Date of Award

May 2018

Degree Type


Degree Name

Doctor of Philosophy



First Advisor

Rachel Spilka

Committee Members

David Clark, Shevaun Watson, Patricia Mayes, Carolyn Eichner


Identity, Italy, Memory, Politics, World War II, Yugoslavia


In the early 1990s, Italy’s former Fascist party, the newly renamed Alleanza Nazionale (AN), began to promote a new interpretation of events that occurred in the final stages of World War II. In collaboration with local and national civic organizations, the AN promoted this rendition of history by publishing fictionalized memoirs and popular narratives, producing a nationally aired television drama, and finalizing the construction of a new national monument.

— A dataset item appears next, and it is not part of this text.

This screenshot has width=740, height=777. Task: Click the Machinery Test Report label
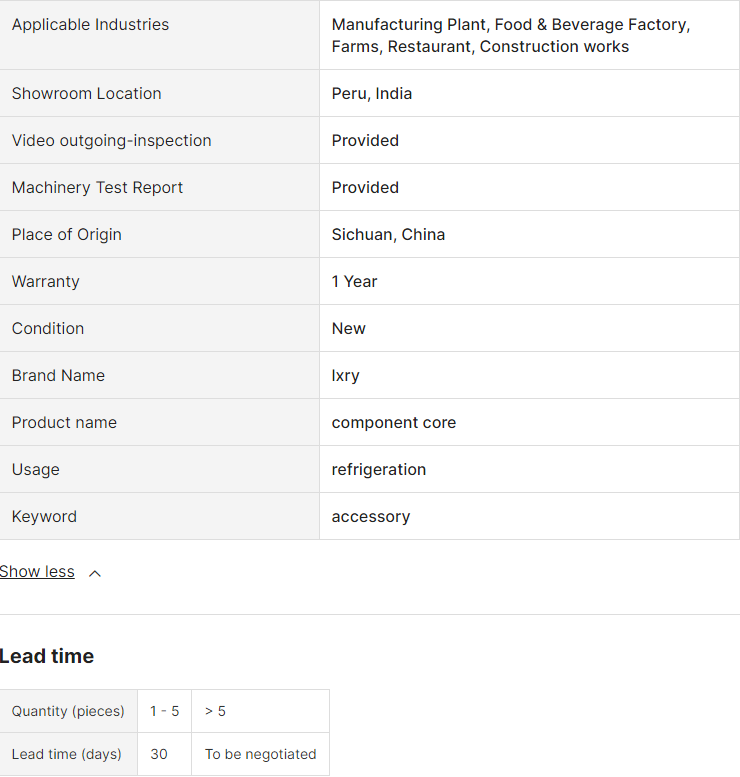(97, 188)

The Basovizza Monument was officially inaugurated on February 10, 2007, and is now a popular attraction for tourists and classroom visits. This monument is the subject of my case study. My research questions concern how identity can be constructed by the rebranding and marketing of public memory, and how public memory and identity, enacted through the interaction of multiple layers of rhetorical constructs, can be used as a persuasive strategy.

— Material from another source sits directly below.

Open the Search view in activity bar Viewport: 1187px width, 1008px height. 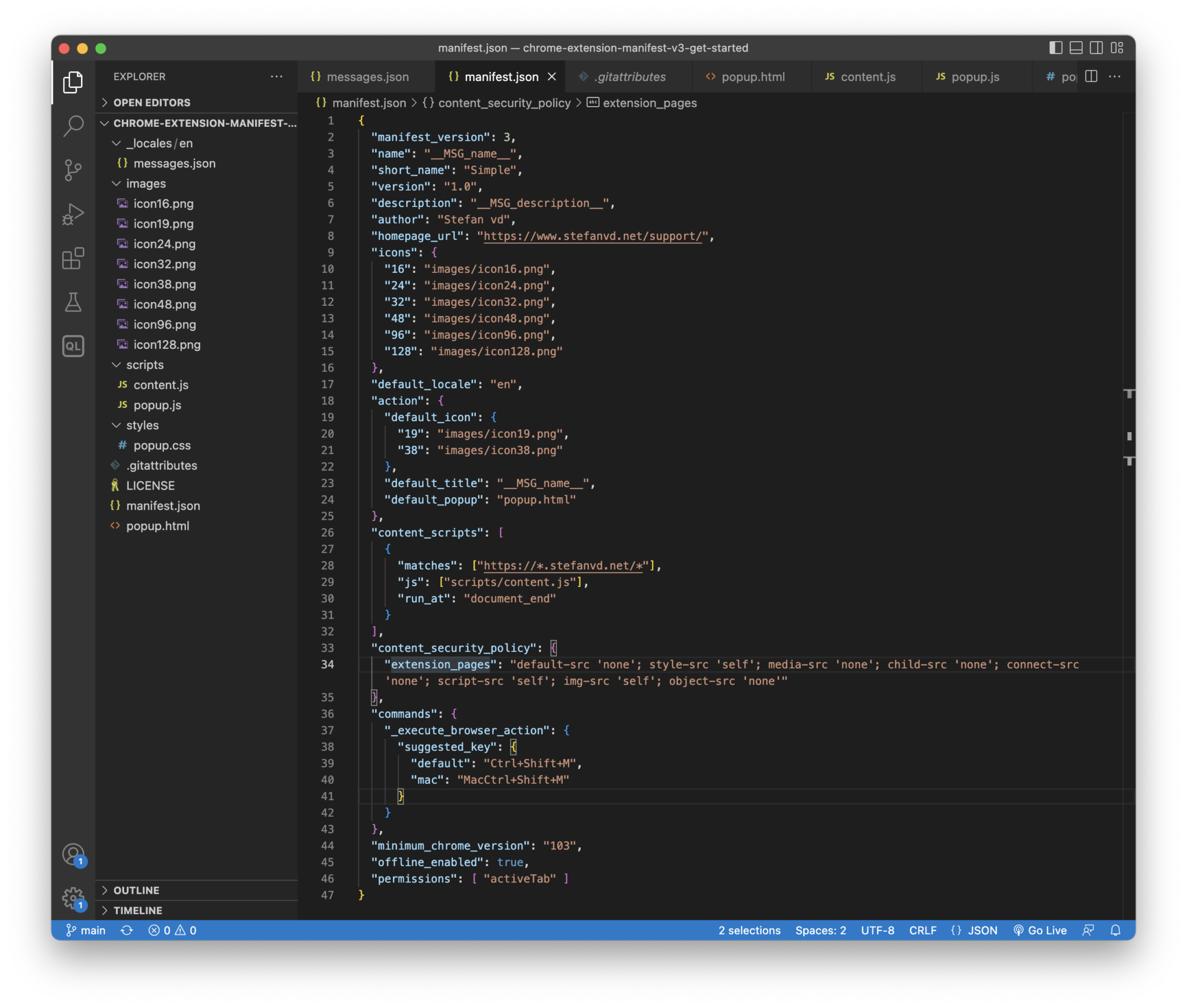coord(73,126)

This study followed Yin’s (2014) model of a single-case qualitative research study, in which I evaluated multiple types of data and looked for recurring themes presented textually and visually. I used diverse case study methods to strengthen methodological triangulation and to maximize the scope of my inquiry. A key method in data collection was observation of the monument, including its physical structure, the symbols and text presented in various forms on the monument, and the surrounding site. I conducted interviews with stakeholders in the monument’s construction and inauguration, tour guides at the monument site, and scholars from Italy and Slovenia. I analyzed different forms of contextual discourse that supported the monument’s construction and public appeal, including popular narratives, television programs, films, and historical texts, many of which were produced and distributed through collaborative efforts of civic nationalist organizations and local and national political parties.

Theoretical intertextuality allowed me to develop a versatile articulation of the complex interaction of public memory, history, and identity construction. I applied the Discourse-Historical Approach, a methodology developed by critical discourse analyst Ruth Wodak (2001, 2015), to structure my analysis and identify discursive strategies and recurring topoi that are deployed in visual and textual features of the monument. The DHA allowed for a micro-level analysis of the individual discursive and visual elements that appear on the monument and in contextual materials and for a macro-level analysis of how these components interact to produce what Kenneth Burke terms a “terministic screen,” a mode of perception that reinforces and maintains the knowledge produced and legitimized by the monument.

My analysis is framed within current and traditional theories on the rhetorical construction of identity (Bucholtz and Hall 2005; Halbwachs 1950; Ricoer 2004; Wodak, de Cillia, Reisigl, and Liebhart 1999) and the rhetoric of public memorial sites (Dickenson, Blair, and Ott 2010). I argue that the monument enacts a rhetorical situation that both produces a narrative and reproduces established narratives that are legitimized within culturally mediated power systems. Like good technical writing, which, as Bernadette Longo states “is so clear that it is invisible” (Longo 2000, ix), the partiality of the narrative evoked by the Basovizza Monument is invisible, due to the normativity of form and content and deployment of established legitimized themes. In my analysis, I show how the controversy, deliberations, and power struggles among local civic organizations, regional political parties, and the Italian government that underscored the construction and inauguration of the monument as a site of national memory are masked in the presentation of the final product.

I conclude by showing how my analysis of the Basovizza Monument can broaden our understandings of how constructions of identity and presentations of diversity can be produced by multiple rhetorical constructs in civic, professional settings, and educational settings. I then propose some ways that we, as scholars, educators, and public citizens (and non-citizens) can expand ways that we critically assess how the normalization of extreme views and the production of inclusion and exclusion can work to secure power.